Pour sa 46e édition, le festival breton a mis à l’honneur « Les peuples du Brésil » — il y aurait 1,7 million d’indigènes dans le pays. L’occasion de projeter moult courts et longs métrages sur la prégnance dans ce pays des luttes queers, sociales, raciales et, bien sûr, écologistes. Et d’inviter les premiers concernés par les ravages de ce capitalisme colonial.
« Ils ont brûlé notre maison »
« Ils ont brûlé notre maison il y a à peine une quinzaine de jours. Ils ont fait ça le 9 août, le jour international des populations autochtones », précise amèrement Tupa Nunes, chamane et chef du groupe ethnique Guarani Mbyá, au Brésil. Devant le public breton, il raconte comment, depuis 2022, sa communauté subit « l’invasion » d’une entreprise espagnole qui prétend détenir des droits sur leurs terres et projette d’y implanter un complexe touristique de luxe.

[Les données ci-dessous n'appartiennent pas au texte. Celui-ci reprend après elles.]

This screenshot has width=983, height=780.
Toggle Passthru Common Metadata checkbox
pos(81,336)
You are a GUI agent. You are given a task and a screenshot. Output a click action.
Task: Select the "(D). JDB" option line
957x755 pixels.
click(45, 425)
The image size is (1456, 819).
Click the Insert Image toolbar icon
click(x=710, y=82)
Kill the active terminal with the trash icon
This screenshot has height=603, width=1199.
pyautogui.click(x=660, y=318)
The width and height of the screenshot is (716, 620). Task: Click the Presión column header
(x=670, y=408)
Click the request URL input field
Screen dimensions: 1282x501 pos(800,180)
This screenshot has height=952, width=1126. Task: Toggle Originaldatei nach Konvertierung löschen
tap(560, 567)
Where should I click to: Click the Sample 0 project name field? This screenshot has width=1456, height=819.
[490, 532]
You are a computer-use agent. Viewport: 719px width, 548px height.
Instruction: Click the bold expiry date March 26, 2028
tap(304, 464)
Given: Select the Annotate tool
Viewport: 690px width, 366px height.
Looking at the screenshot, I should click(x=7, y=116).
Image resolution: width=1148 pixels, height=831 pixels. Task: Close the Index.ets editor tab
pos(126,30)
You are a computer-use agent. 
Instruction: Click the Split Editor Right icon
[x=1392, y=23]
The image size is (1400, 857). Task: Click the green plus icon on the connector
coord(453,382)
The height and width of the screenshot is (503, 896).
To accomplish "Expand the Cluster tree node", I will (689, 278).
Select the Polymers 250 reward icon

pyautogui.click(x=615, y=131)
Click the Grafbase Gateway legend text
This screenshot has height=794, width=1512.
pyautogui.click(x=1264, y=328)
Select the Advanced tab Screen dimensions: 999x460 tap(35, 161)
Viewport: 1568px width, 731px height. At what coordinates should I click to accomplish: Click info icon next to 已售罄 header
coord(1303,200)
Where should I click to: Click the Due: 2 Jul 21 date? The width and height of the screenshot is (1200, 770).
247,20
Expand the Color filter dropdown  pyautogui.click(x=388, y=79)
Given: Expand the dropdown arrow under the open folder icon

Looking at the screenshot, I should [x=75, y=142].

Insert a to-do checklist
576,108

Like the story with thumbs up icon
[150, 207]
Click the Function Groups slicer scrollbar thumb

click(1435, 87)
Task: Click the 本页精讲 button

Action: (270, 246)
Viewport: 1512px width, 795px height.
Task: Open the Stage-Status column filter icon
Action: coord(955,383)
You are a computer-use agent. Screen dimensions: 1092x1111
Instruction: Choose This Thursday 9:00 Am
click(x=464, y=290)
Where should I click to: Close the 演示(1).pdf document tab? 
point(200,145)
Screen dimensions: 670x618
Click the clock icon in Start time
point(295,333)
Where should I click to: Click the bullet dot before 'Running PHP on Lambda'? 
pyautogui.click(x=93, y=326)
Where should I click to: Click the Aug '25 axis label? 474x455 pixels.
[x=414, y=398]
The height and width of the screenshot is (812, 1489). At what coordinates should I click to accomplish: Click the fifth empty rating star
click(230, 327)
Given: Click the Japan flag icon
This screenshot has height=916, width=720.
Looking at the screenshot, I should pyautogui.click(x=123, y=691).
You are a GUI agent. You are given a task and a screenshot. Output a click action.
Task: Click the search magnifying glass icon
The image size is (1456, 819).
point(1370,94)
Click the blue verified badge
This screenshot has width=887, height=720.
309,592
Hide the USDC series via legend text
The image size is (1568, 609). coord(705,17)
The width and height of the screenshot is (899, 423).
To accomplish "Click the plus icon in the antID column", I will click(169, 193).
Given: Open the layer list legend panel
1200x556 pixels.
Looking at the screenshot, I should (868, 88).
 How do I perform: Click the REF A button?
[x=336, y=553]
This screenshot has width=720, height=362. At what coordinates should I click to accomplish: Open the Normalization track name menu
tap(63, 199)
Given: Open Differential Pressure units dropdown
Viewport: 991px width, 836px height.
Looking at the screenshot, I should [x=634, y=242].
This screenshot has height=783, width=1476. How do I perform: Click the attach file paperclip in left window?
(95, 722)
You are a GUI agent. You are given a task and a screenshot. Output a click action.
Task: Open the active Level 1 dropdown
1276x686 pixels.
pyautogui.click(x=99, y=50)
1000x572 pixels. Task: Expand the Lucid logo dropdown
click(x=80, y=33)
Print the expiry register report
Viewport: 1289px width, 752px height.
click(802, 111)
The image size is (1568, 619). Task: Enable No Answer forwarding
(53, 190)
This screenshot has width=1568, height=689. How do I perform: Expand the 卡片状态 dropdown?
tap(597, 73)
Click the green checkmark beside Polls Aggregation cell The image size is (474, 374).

Les bulldozers détruisent les arbres, polluent le lac et ce qui reste de forêt est progressivement privatisé, malgré la résistance des guaranis et les condamnations de la Cour fédérale brésilienne, qui n’inquiètent manifestement guère les Espagnols et leurs gardes armés.
« Nous recevons des menaces de mort, et nous ne sommes pas les seuls. De nombreux villages indigènes sont brûlés, nous apprenons tous les jours que de nouveaux assassinats dans nos communautés ont eu…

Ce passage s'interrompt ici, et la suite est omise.